Avec Les Enfants de Buchenwald, la scénariste et historienne Dominique Missika et l’illustratrice lyonnaise Anaïs Depommier signent un album poignant sur un aspect méconnu de la libération des camps : la prise en charge des enfants prisonniers et leurs premiers pas vers une lente reconstruction.
Lorsque l’armée américaine libère le camp de Buchenwald le 11 avril 1945, elle y découvre avec stupeur plus de 1 000 enfants juifs qui ont survécu grâce à la résistance intérieure du camp. Ils sont pour la plupart orphelins et n’ont nulle part où aller. Grandir au cœur même de la barbarie nazie les a rendus craintifs et méfiants à l’extrême. Leur colère intérieure est immense et ils n’ont plus confiance en la société.

La bande dessinée, réalisée par la scénariste et historienne Dominique Missika et l’illustratrice lyonnaise Anaïs Depommier est extrêmement bien documentée et révèle à quel point, alors que la guerre s’achève, la reconstruction psychique de ces enfants est difficile. Leur compréhension du monde se fait à travers le prisme de ce qu’ils ont traversé dans le camp : la mort de leurs proches, le vol par les geôliers de leurs effets personnels, les privations, les violences physiques et morales, le froid, l’absence d’hygiène, les maladies… Rien ne leur a été épargné.
L’OSE (l’Oeuvre de secours aux enfants) qui a déjà sauvé 2 500 enfants juifs de France de la Déportation, entreprend, non sans difficultés, de rapatrier 426 d’entre eux au préventorium d’Ecouis en Normandie* afin de leur permettre de se reconstruire. Ils y resteront le temps d’un été.
Afin de mieux raconter l’histoire de ces enfants, l’historienne Dominique Missika fait le choix singulier de créer quatre enfants fictifs en condensant les témoignages recueillis. Comme elle le souligne : ”Il m’était impossible de privilégier l’histoire de l’un plutôt qu’un autre. Chaque histoire mérite d’être racontée”. Ces personnages évoluent dans un univers réaliste où chaque élément se veut conforme à la réalité.
La dessinatrice Anaïs Depommier s’est abondamment servi des photographies et des films d’époque pour reproduire au plus juste les lieux, les ambiances ainsi que les expressions des personnages. Alessandra Alexakis, coloriste de la bande-dessinée, utilise une palette très sobre travaillant les gammes de marrons, bleus et beiges produisant parfois un effet proche du sépia, propre aux vieilles photographies.
Dominique Missika, qui a à cœur de perpétuer la mémoire des résistants et des survivants de la Seconde Guerre Mondiale, a déjà écrit de nombreux ouvrages sur le sujet (L’institutrice d’Izieu aux éditions Seuil, Résistantes 1940-1944 aux éditions Gallimard pour n’en citer que deux) souhaitait depuis longtemps écrire une bande-dessinée, ”un excellent chemin pour toucher des lecteurs plus jeunes, tout en exprimant des choses d’une dureté invraisemblable”.

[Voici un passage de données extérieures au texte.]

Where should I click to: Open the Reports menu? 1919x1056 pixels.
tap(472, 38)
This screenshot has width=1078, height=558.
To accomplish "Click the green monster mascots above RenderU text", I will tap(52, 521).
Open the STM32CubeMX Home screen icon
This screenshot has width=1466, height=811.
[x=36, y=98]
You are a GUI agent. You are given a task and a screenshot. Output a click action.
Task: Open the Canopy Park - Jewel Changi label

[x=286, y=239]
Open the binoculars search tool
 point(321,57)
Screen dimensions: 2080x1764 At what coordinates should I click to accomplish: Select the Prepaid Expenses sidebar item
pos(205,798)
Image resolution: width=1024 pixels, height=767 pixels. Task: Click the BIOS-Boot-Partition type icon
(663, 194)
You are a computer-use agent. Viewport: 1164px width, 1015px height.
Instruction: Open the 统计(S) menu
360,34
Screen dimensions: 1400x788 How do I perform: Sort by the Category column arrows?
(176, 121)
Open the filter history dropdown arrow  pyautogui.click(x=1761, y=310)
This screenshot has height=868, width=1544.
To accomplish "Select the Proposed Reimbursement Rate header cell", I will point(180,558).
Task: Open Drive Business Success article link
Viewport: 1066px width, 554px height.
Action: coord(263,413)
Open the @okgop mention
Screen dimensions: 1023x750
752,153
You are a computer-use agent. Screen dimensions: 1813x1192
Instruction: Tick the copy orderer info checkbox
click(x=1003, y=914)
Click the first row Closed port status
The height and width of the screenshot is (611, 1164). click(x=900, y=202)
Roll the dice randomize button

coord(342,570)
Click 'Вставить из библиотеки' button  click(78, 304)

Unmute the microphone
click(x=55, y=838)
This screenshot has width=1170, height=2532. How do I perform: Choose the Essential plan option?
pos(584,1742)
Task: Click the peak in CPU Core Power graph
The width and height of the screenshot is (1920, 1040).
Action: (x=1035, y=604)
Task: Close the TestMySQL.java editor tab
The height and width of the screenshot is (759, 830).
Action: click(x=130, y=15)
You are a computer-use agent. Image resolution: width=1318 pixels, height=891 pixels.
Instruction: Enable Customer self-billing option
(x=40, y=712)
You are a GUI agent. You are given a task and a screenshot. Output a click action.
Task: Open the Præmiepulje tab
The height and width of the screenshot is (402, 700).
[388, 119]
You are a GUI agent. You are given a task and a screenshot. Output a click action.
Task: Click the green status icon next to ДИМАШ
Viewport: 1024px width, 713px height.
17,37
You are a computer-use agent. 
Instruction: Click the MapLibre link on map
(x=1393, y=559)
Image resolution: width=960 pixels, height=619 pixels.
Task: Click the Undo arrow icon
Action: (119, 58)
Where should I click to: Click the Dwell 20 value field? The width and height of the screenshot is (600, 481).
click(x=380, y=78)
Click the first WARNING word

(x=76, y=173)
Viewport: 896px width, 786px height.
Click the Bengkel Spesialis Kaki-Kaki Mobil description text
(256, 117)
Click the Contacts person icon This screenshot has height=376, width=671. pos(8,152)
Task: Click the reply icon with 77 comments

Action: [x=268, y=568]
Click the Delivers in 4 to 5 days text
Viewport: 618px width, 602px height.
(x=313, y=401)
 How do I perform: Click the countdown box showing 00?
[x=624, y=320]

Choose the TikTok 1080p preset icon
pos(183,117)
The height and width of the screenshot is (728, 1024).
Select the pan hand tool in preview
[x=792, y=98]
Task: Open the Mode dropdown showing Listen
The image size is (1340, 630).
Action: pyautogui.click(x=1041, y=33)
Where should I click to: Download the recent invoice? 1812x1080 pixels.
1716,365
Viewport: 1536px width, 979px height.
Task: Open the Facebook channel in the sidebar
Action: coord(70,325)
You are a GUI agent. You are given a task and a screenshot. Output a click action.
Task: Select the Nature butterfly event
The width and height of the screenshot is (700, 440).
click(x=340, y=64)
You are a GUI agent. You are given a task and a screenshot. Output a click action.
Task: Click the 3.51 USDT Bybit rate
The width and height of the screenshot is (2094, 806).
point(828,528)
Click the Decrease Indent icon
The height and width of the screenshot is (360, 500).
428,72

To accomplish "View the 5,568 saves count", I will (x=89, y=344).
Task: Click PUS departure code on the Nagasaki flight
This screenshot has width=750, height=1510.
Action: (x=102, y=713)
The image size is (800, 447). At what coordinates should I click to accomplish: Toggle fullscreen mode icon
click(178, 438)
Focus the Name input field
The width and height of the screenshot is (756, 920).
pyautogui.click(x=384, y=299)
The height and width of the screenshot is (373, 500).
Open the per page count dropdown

Ce travail mémoriel réalisé avec Anaïs Depommier, qui est également autrice de bandes dessinées historiques, permet de restituer avec une grande justesse le traumatisme qu’ont subi ces enfants, et décrit avec acuité les tensions et les émotions qui les traversent. Il met également en lumière le dévouement incroyable du personnel, parfois totalement démuni, de l’OSE qui sans jamais baisser les bras et avec une infinie patience et bienveillance parvient à mener ces enfants sur le chemin de la guérison. Ces derniers doivent, en effet, tout réapprendre : retrouver les gestes les plus simples du quotidien, accorder à nouveau leur confiance à des adultes, retrouver un peu de leur légèreté d’enfant…
80 ans plus tard, le lecteur comprend au fil des pages de ce passionnant récit que le château d’Ecouis n’aura pas été qu’une simple parenthèse pour ses enfants, mais aussi une étape essentielle pour renouer avec l’humanité.

Les enfants de Buchenwald, de Dominique Missika et Anaïs Depommier. 144 pages, Éditions Stenkis. 22€
* Pour commémorer l’accueil, durant l’été 1945, des 426 enfants juifs survivants du camp de concentration de Buchenwald au château d’Écouis (Eure), l’Institut Médico Éducatif qui occupe aujourd'hui les lieux a créé en son sein un lieu mémoriel.